— start Extracted text —

In the greater field of hotel real estate, there are many who are wondering: what have been the consequences, which the global as well as the domestic geopolitical changes of the last five years have caused, in the hotel valuation field?
The 1998-2003 period was “marked” by an array of – positive and negative – global economic and geopolitical changes. Some of these events include the rise and fall of the dot.com sector in the U.S., the European Currency Union, the rise and fall of several important stock markets, the attacks of September 11, 2001, the war in Afghanistan and Iraq, and directly affecting Greece, the upcoming 2004 Olympic Games. All these events have had significant impact on the domestic hotel real estate markets, which in turn, have followed remarkable upward as well as downward trends.
These radical successions in the hotel real estate markets have made imperative the need of reassessment of the majority of hotels. The most common reassessment reasons are the basic update that owners want about their hotel assets, the inability of debt service payments, and in some occasions even the bankruptcy.
Which are the main hotel valuation methods and how have the previously mentioned events influenced them, as well as the hotel values?
Cost Approach
The cost approach is founded on the principle of substitution. The cost approach estimates market value by computing the current cost of replacing the property and subtracting any depreciation resulting from physical deterioration, functional obsolescence, and external (or economic) obsolescence. The cost approach is most reliable for estimating the value of new and proposed properties.

— end Extracted text —

- _To be done_: Write down the passage of the hotel valuation text starting at "In the greater" and ending at "hotel valuation field?", word for word. The data plays no part in the work here.

— start Information provided —

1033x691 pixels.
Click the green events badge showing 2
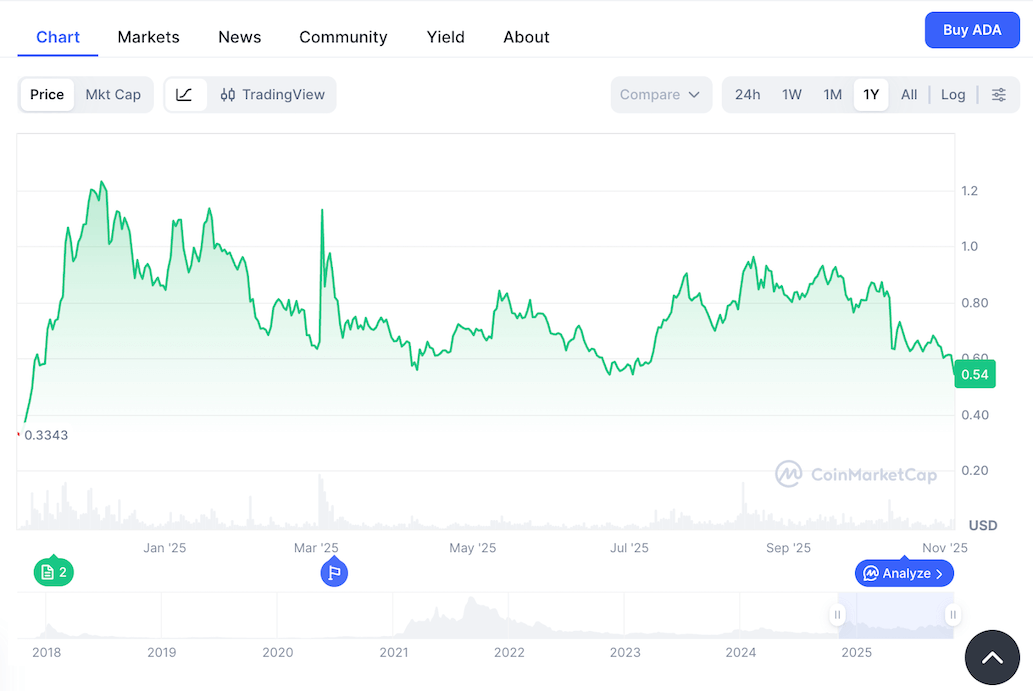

— end Information provided —
— start Information provided —

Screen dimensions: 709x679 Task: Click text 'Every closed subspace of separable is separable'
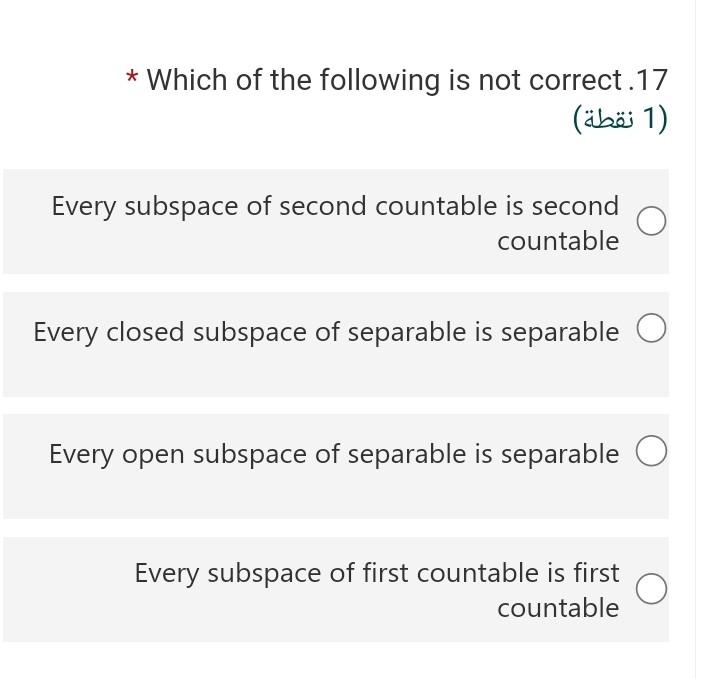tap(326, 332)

— end Information provided —

- _Problem solution_:
In the greater field of hotel real estate, there are many who are wondering: what have been the consequences, which the global as well as the domestic geopolitical changes of the last five years have caused, in the hotel valuation field?